2.05 After delivery by ACS of any deliverable for which testing for compliance
with the Specifications is feasible and reasonable, Xerox will test the
and notify ACS in writing of either its approval or reasons for its
rejection of the deliverable due to its nonconformance to the
Specifications and/or its containing program errors or otherwise not
functioning properly as soon as reasonably practicable but in no event
later than thirty (30) days after commencement of such testing.
2.06 Following receipt by ACS of Xerox' written notice of rejection under
Section 2.05 hereof, ACS will develop within [*] a mutually agreeable
corrective action plan. If ACS subsequently delivers a corrected
deliverable to Xerox within said plan corrective period, Xerox will have up
to an additional [*] from receipt to reevaluate the corrected deliverable.

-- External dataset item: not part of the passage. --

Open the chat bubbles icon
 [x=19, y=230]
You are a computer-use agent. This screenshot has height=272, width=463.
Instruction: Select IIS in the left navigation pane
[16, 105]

2.07 If, with respect to any particular ACS deliverable, ACS is unable due to
ACS' own fault to meet the agreed-upon Specifications and/or eliminate any
program errors and/or otherwise not provide a properly functioning
deliverable within the correction period set forth in Section 2.06 above,
or fails to meet any agreed upon milestone or date for delivery of a
deliverable then, in addition to any other rights Xerox may have hereunder
or under applicable law, Xerox may:
(a) extend the correction period by an amount of time as may be determined by
Xerox; or
(b) approve the deliverable with an equitable reduction in any Products'
purchase price as mutually determined by Xerox and ACS; or
(c) elect to complete or have completed on its behalf at Xerox' expense the
nonconforming deliverable and ACS shall give Xerox and Xerox Affiliated
Companies all reasonable and necessary cooperation with respect thereto at
ACS' expense including but not limited to (i) helping Xerox and Xerox
Affiliated Companies procure consumables, parts, components, or
subassemblies from ACS' vendors, (ii) granting Xerox and Xerox Affiliated
Companies a world-wide, royalty-free, non-exclusive, irrevocable right to
use, and sublicense, any ACS intellectual property, including know-how, and
related documentation, which is necessary for Xerox/Xerox Affiliated
Companies to complete or have completed such nonconforming deliverable; and
(iii) assist Xerox and Xerox Affiliated Companies to obtain any
[*] OMITTED INFORMATION SUBJECT TO PENDING CONFIDENTIAL TREATMENT REQUEST AND
FILED SEPARATELY WITH THE SECURITIES AND EXCHANGE COMMISSION.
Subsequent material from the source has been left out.